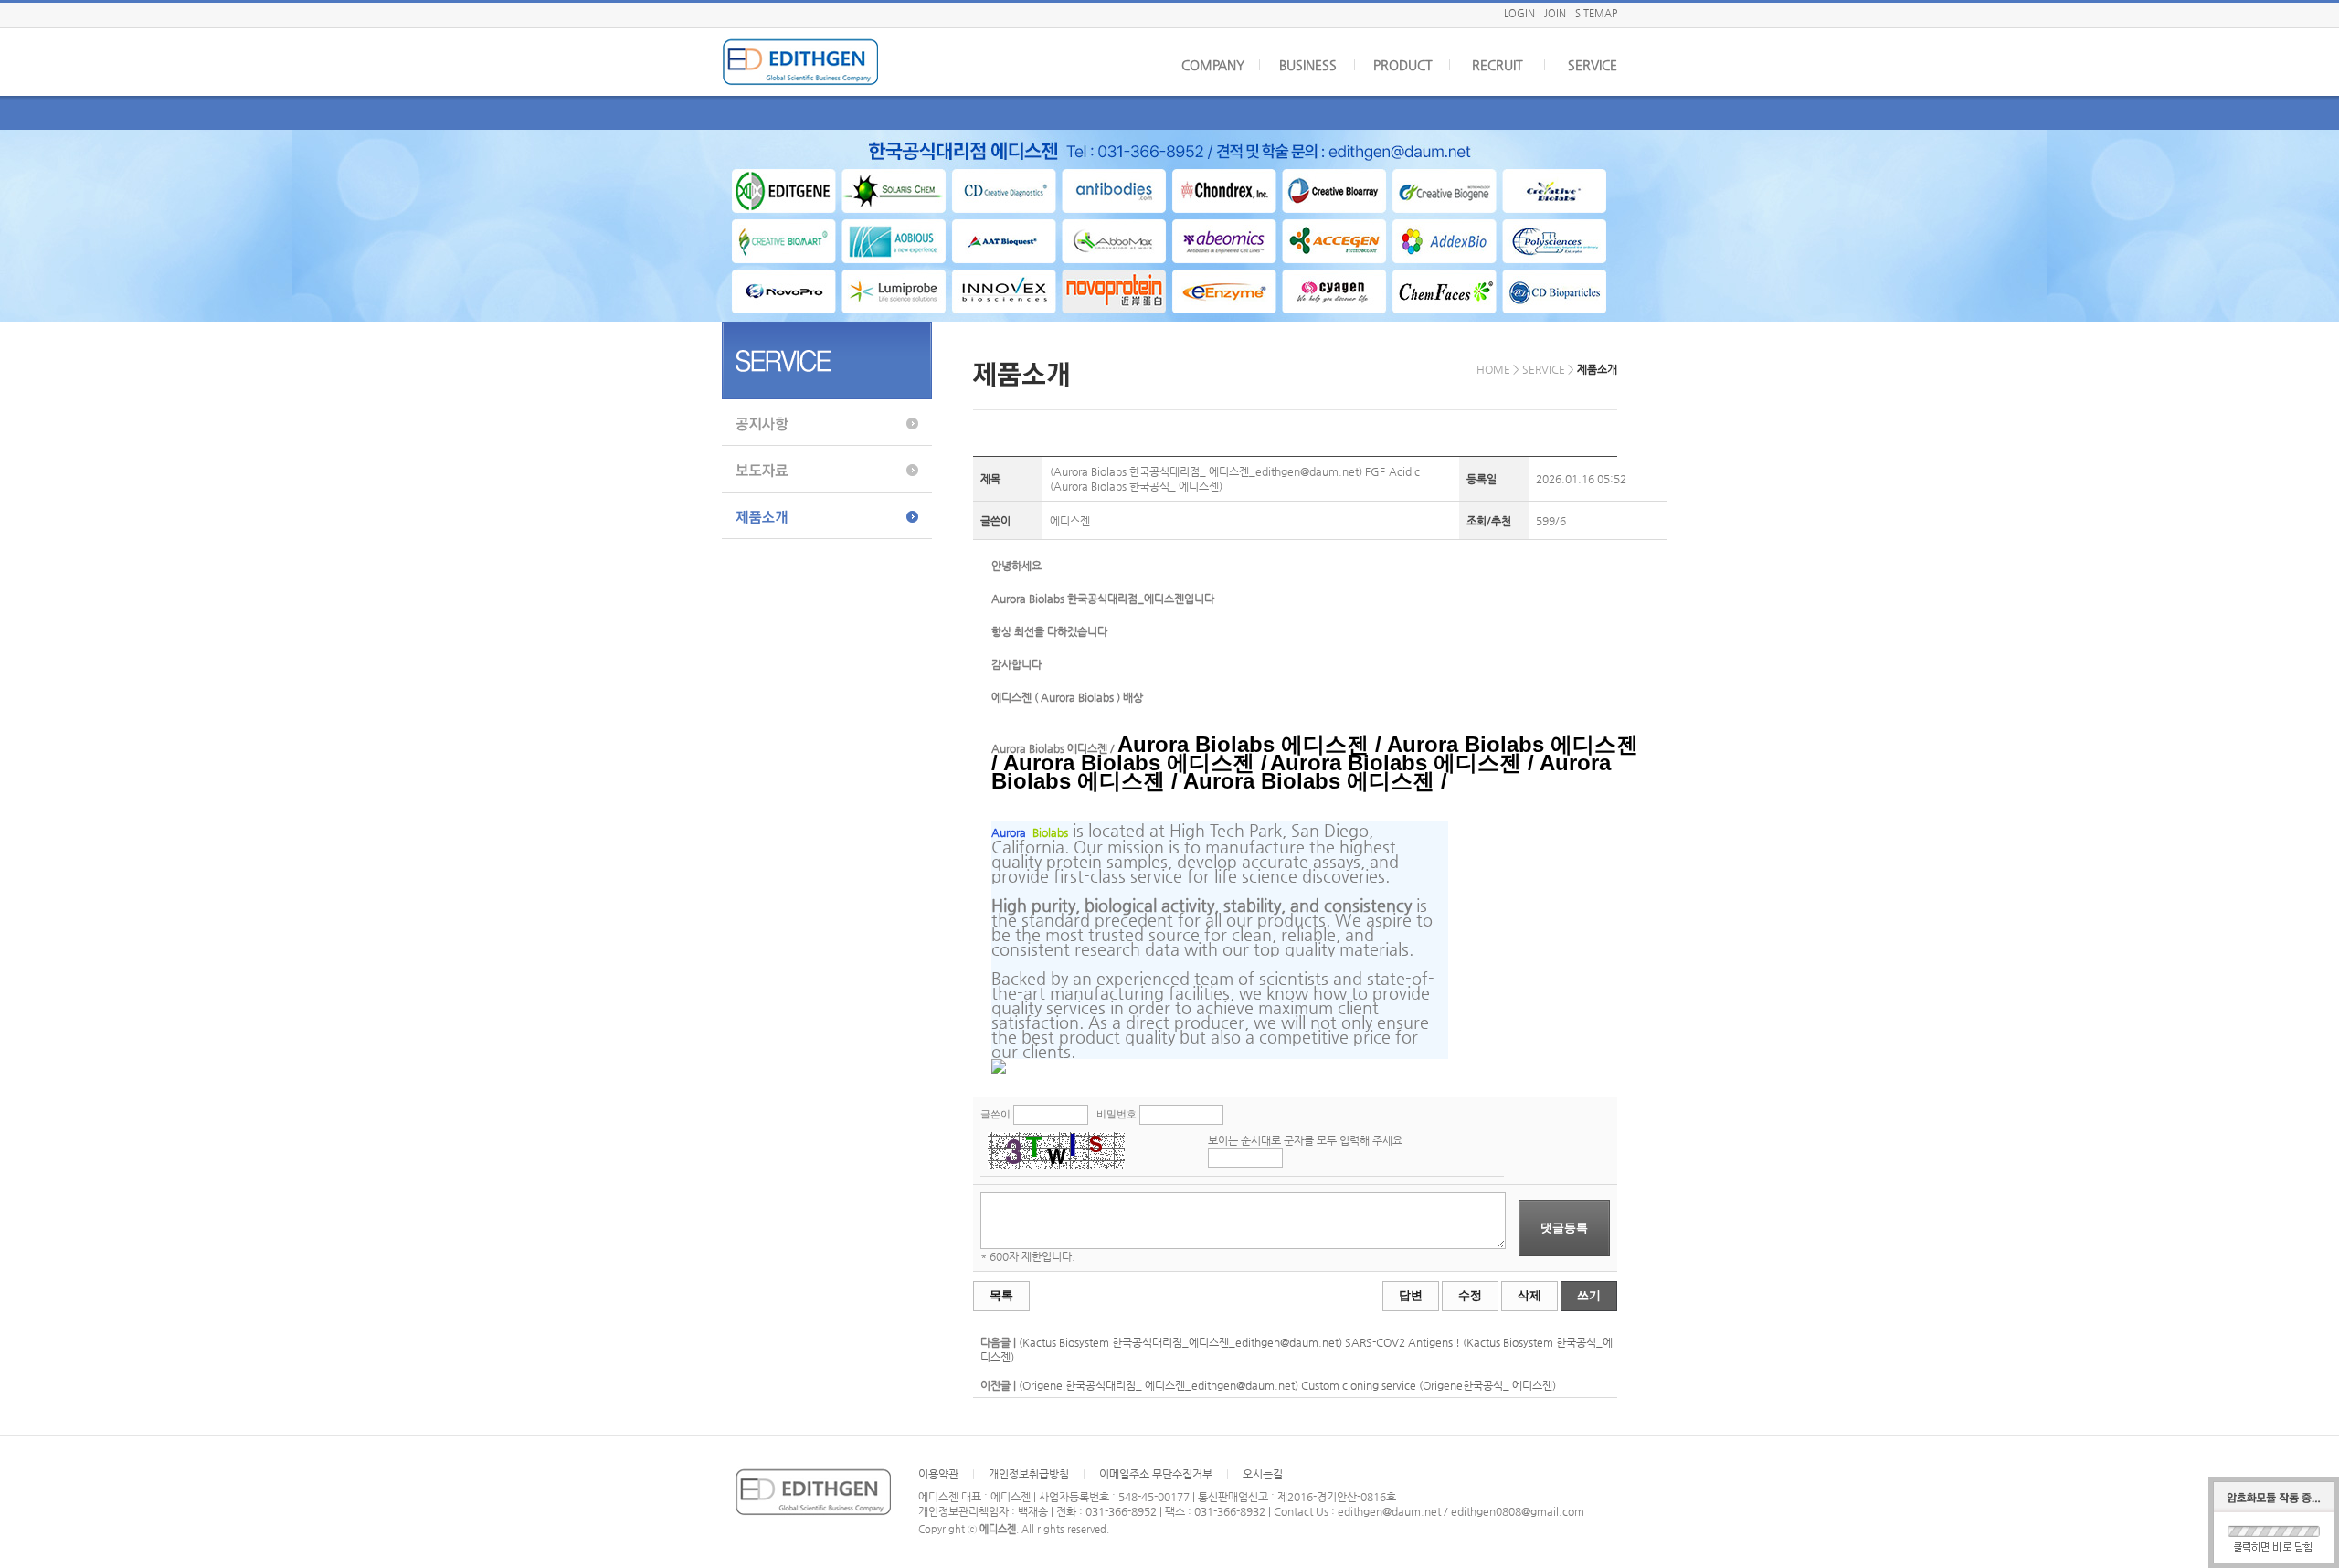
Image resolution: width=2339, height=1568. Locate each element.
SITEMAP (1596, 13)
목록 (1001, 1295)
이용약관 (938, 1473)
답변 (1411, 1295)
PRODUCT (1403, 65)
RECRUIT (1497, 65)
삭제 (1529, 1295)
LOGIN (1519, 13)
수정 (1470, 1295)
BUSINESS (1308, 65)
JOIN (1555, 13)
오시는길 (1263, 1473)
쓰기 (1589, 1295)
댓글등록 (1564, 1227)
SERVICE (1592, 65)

───

Beginning at the line with "목록 (1001, 1295)" and ending at the last line of the entries, print every line exactly.

목록 (1001, 1295)
이용약관 (938, 1473)
답변 (1411, 1295)
PRODUCT (1403, 65)
RECRUIT (1497, 65)
삭제 (1529, 1295)
LOGIN (1519, 13)
수정 (1470, 1295)
BUSINESS (1308, 65)
JOIN (1555, 13)
오시는길 (1263, 1473)
쓰기 (1589, 1295)
댓글등록 (1564, 1227)
SERVICE (1592, 65)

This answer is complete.